Customize WordPress Logo

If you aren’t comfortable with doing this on a code level. There’s quite a few plugins where you can edit the dashboard login page from the WordPress admin. I won’t recommend a specific plugin but a quick Google search brings up quite a few pages of reputable plugins. I’m personally against using plugins for simple task. Every unnecessary plugin adds a layer of complexity to an already complex CMS.

Securing the WordPress Login page

To secure the WordPress login page, I highly recommend the WordFence security plugin. https://www.wordfence.com/ It offers brute force password protection, auto blocking crawlers, blocking countries (paid feature) and ip ranges and two factor auth for your WordPress login. WordFence is a critical plugin that builds onto WordPress and adds security features that should be standard on each and every WordPress website.

I’ll walk you through basic settings for brute force protection, locking out bots and enabling ReCAPTCHA with the WordFence plugin.

After your WordFence Plugin is installed. Follow the instructions to setup the default settings. After everything complete. Go to the Firewall tab. Click “All Firewall Options”

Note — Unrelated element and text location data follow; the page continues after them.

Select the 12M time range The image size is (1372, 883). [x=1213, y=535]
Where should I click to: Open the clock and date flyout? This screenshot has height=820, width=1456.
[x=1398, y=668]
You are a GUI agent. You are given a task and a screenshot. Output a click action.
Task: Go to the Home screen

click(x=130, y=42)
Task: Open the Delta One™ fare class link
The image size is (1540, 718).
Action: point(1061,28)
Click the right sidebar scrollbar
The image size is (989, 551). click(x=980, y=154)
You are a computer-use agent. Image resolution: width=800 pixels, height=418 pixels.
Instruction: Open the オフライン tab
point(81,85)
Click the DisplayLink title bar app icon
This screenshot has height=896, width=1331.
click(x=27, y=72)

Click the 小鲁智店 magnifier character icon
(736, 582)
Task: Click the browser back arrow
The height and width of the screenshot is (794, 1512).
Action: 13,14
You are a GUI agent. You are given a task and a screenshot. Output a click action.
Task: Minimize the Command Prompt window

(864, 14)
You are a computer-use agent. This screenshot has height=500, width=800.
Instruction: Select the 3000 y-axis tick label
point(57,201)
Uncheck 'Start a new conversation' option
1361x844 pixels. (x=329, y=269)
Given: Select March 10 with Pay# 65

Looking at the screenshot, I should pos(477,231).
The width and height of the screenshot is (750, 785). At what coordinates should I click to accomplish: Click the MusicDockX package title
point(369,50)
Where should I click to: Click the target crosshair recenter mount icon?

Scroll down and you will see brute force protection. Compare your settings to the settings I use. I lock out invalid login attempts to 2 hours with a 5 minute threshold. I also immediately block anyone that tries to login with specific user names. Add admin and administrator usernames to the immediate block list. These logins should have very strong passwords and shouldnt be used at all. Having these usernames on the block list will ban 90% of brute force bots.

WordPress Login Security

 

Adding Google ReCAPTCHA

The next step is to enable Google ReCAPTCHA. Google’s pretty good at filtering spam bots with ReCAPTCHA so its awesome that WordFence has included this feature with their free version of WordFence. On your WordFence tab, Go to “Login Security”. Click the “Settings” tab. Scroll down about half way and you’ll see theReCAPTCHA options. Follow the link to Googles ReCAPTCHA site to generate a free code and secret key. Once you have those keys, enter them into WordFence, click “Save” and refresh your Login Page. You should now have a small ReCAPTCHA block showing on your WordPress login page.